* **AIM**: Revise the text of all the entries below by replacing "coordinates" with "position" and keeping everything else unchanged. Omit the pictures from your output.

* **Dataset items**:
------------------------------------------------------------
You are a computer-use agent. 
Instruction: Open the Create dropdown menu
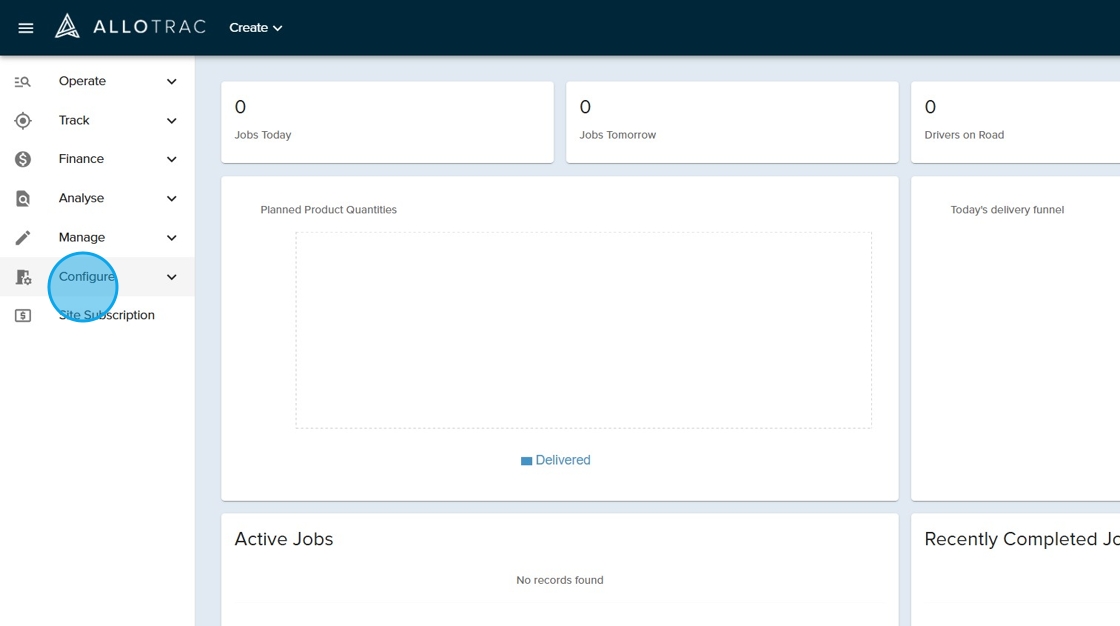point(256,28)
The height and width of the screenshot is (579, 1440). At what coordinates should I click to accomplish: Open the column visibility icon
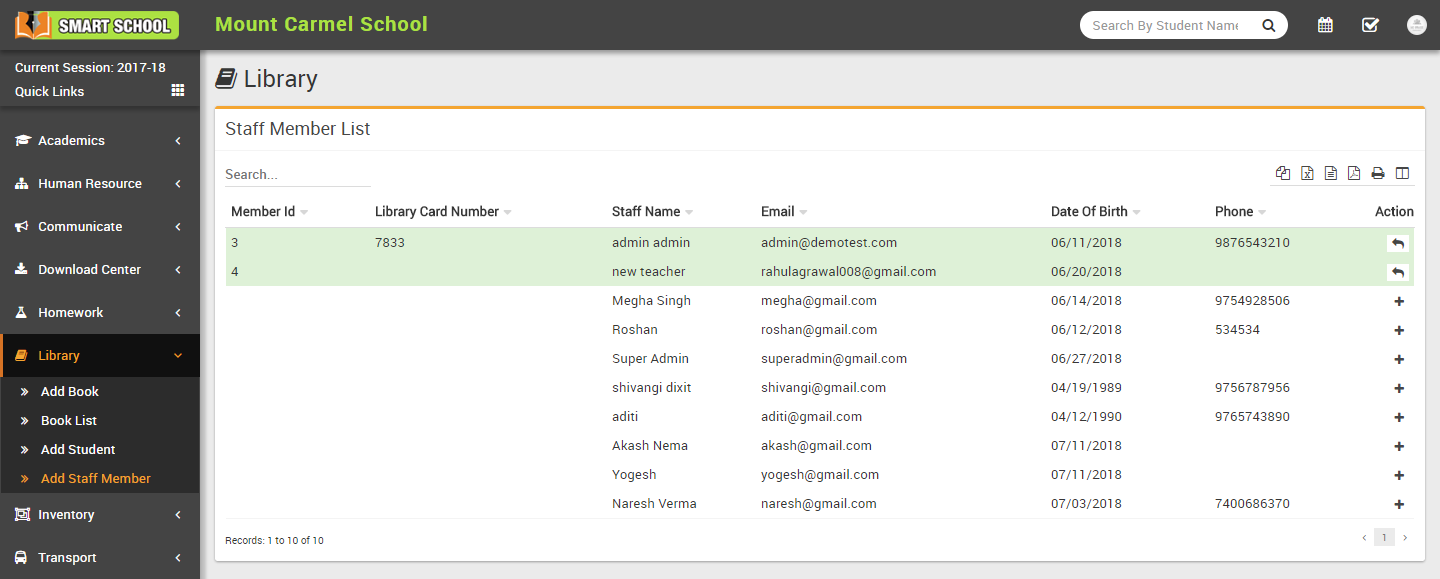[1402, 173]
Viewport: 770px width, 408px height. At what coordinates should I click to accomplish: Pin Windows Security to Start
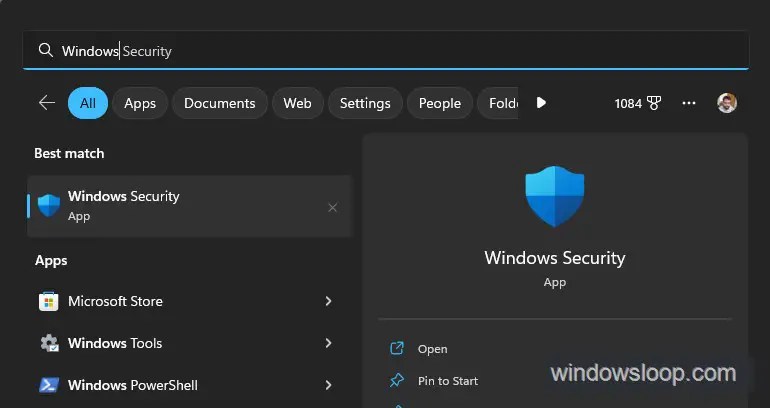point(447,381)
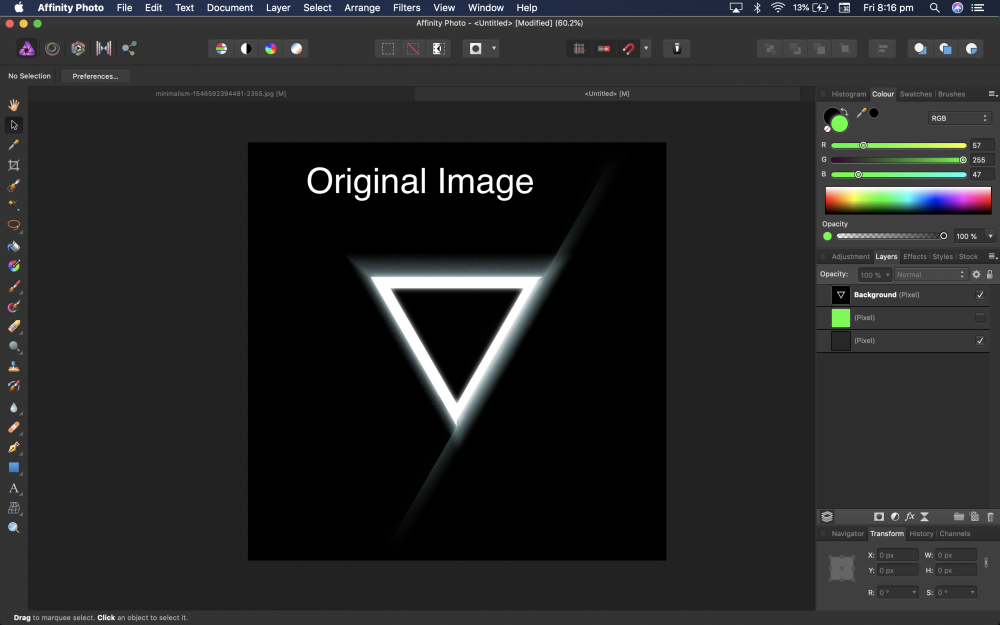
------------------------------------------------------------
* **REPLY**:
You are a computer-use agent. 
Instruction: Open the Create dropdown menu
point(256,28)
The height and width of the screenshot is (579, 1440). At what position should I click to accomplish: Open the column visibility icon
[1402, 173]
Viewport: 770px width, 408px height. At what position should I click to accomplish: Pin Windows Security to Start
point(447,381)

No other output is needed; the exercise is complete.